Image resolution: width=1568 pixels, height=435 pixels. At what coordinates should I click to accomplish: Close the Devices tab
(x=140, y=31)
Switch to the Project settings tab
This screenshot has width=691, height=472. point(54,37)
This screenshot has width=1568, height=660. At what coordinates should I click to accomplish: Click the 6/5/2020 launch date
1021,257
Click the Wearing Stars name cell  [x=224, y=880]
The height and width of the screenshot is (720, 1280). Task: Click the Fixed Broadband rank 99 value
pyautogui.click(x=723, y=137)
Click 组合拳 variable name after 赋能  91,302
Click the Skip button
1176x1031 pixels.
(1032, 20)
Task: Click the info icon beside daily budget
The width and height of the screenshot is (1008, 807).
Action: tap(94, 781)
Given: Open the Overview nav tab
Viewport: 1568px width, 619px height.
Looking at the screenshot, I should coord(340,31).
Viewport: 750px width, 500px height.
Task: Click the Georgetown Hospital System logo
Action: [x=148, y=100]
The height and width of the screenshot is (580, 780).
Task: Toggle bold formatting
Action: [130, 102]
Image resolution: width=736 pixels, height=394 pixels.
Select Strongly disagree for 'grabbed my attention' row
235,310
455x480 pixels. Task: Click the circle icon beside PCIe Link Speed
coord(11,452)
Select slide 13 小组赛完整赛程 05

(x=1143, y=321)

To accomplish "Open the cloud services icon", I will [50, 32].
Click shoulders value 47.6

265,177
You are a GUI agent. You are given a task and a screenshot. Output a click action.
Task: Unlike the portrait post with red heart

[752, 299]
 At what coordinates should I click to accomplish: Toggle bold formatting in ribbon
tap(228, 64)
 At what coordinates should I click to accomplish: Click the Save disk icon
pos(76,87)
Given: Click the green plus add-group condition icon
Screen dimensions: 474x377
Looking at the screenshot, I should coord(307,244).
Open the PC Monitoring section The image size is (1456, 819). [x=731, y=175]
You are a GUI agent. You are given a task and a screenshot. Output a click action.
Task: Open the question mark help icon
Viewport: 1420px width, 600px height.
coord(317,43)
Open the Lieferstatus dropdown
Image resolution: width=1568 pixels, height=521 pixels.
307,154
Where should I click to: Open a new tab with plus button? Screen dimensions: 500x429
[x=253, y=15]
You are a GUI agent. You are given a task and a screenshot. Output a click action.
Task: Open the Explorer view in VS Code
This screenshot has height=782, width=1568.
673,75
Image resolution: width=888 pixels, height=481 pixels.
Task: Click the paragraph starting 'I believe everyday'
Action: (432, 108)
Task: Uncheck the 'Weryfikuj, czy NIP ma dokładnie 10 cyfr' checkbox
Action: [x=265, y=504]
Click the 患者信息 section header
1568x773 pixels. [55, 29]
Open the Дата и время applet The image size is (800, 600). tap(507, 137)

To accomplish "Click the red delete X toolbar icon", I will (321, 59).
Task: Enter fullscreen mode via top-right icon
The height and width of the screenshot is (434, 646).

▸ **Exercise description**:
Copy the records above exactly, from the line containing "Select slide 13 小组赛完整赛程 05" up to and including the line containing "will (321, 59).".

▸ **Written response**:
Select slide 13 小组赛完整赛程 05

(x=1143, y=321)

To accomplish "Open the cloud services icon", I will [50, 32].
Click shoulders value 47.6

265,177
You are a GUI agent. You are given a task and a screenshot. Output a click action.
Task: Unlike the portrait post with red heart

[752, 299]
 At what coordinates should I click to accomplish: Toggle bold formatting in ribbon
tap(228, 64)
 At what coordinates should I click to accomplish: Click the Save disk icon
pos(76,87)
Given: Click the green plus add-group condition icon
Screen dimensions: 474x377
Looking at the screenshot, I should coord(307,244).
Open the PC Monitoring section The image size is (1456, 819). [x=731, y=175]
You are a GUI agent. You are given a task and a screenshot. Output a click action.
Task: Open the question mark help icon
Viewport: 1420px width, 600px height.
coord(317,43)
Open the Lieferstatus dropdown
Image resolution: width=1568 pixels, height=521 pixels.
307,154
Where should I click to: Open a new tab with plus button? Screen dimensions: 500x429
[x=253, y=15]
You are a GUI agent. You are given a task and a screenshot. Output a click action.
Task: Open the Explorer view in VS Code
This screenshot has height=782, width=1568.
673,75
Image resolution: width=888 pixels, height=481 pixels.
Task: Click the paragraph starting 'I believe everyday'
Action: (432, 108)
Task: Uncheck the 'Weryfikuj, czy NIP ma dokładnie 10 cyfr' checkbox
Action: [x=265, y=504]
Click the 患者信息 section header
1568x773 pixels. [55, 29]
Open the Дата и время applet The image size is (800, 600). tap(507, 137)

To accomplish "Click the red delete X toolbar icon", I will (321, 59).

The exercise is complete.